Dame Beryl Margaret Bainbridge DBE (21 November 19322 July 2010) was an English novelist who had been shortlisted five times for the Booker Prize.

Quotes edit

  • I am of the firm belief that everybody could write books and I never understand why they don't. After all, everyone speaks. Once the grammar has been learnt it is simply talking on paper and in time learning what not to say.
    • James Vinson & D. L. Kirkpatrick (eds.), Contemporary Novelists, 2nd edition, (London: St. James Press, 1976). [1]
  • Being constantly with the children was like wearing a pair of shoes that were expensive and too small. She couldn't bear to throw them out, but they gave her blisters.
    • Injury Time (London: Abacus, [1977] 2003) ch. 4, pp. 41-42.
  • She opens her case with an account of her own experience — she married three times and twice it was rotten — and goes on to list, throughout the ages, the devastation perpetuated in the name of love. ...
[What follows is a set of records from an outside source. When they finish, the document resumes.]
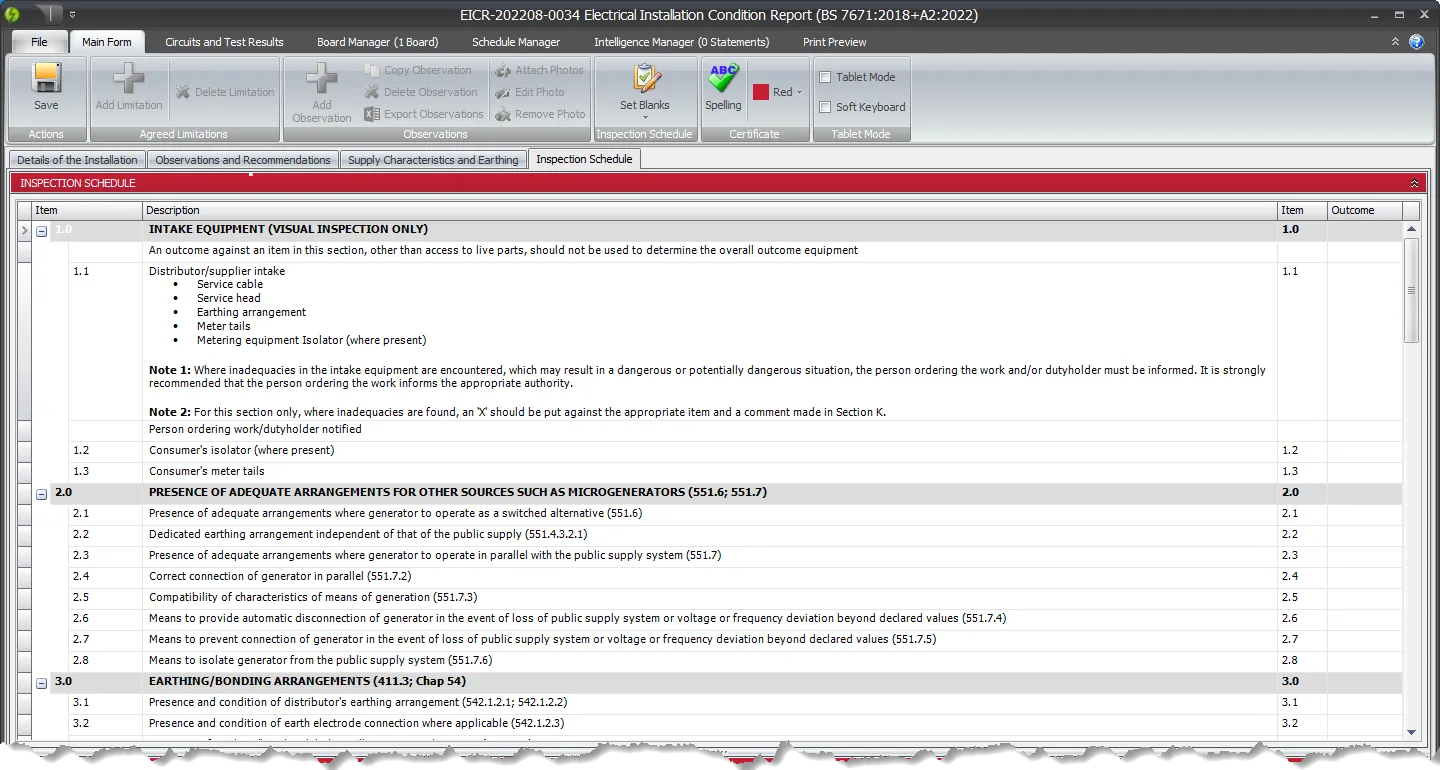1440x770 pixels.
Task: Collapse the Inspection Schedule header panel
Action: [x=1413, y=183]
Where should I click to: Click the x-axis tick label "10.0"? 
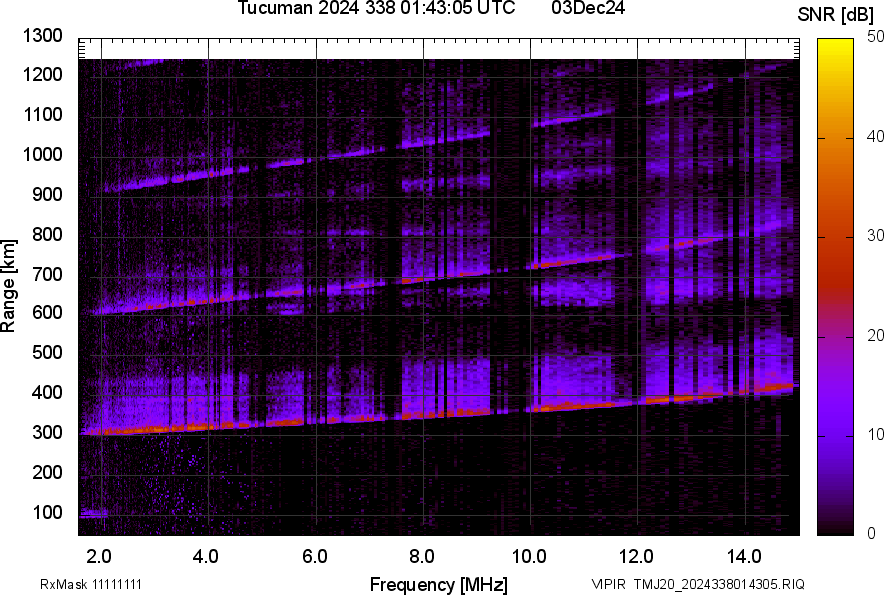529,555
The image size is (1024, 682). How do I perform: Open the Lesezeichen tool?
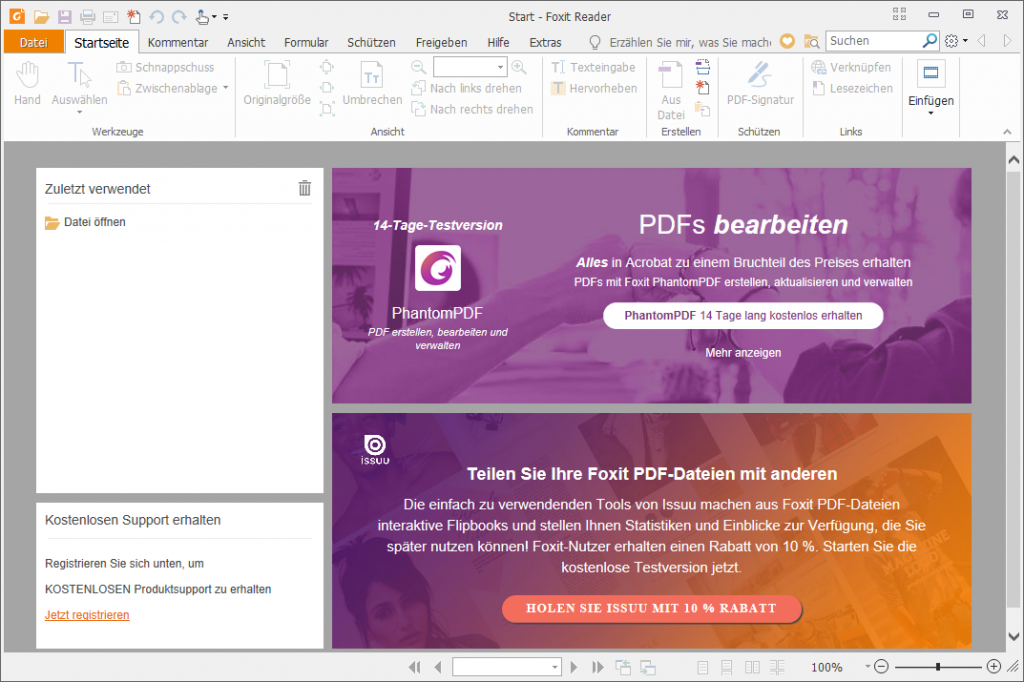click(x=852, y=88)
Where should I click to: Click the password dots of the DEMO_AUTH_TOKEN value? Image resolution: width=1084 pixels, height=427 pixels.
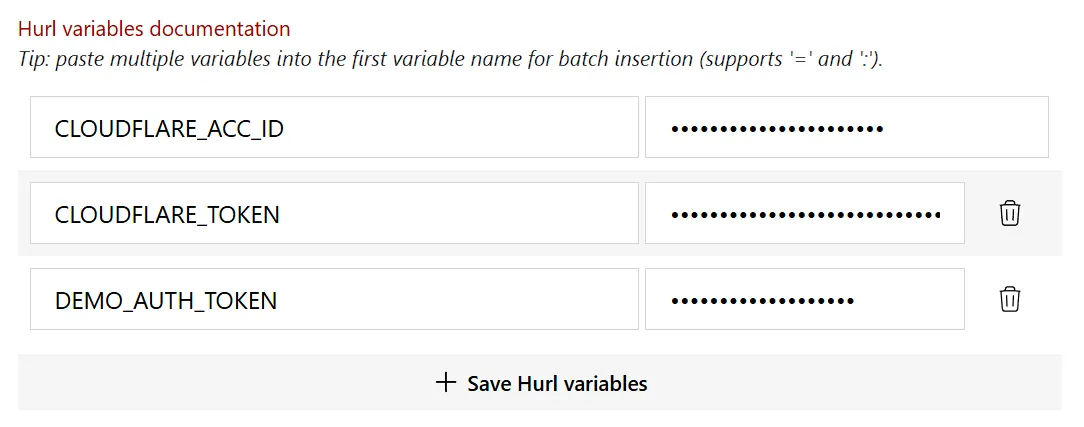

    I disagree with some of her book. She chronicles a horrific list of cruelties and repressions practiced in the name of love and she infers that it is the exception rather than the rule that people know how to love one another.
    She must be wrong. What about all those millions of human beings who, long before the welfare state, despite misery, hunger and disease, mostly managed to care for each other with charity and tenderness? I don't know why any of us should presume that we're here to do anything very special, except procreate ...
  • Everything else you grow out of, but you never recover from childhood.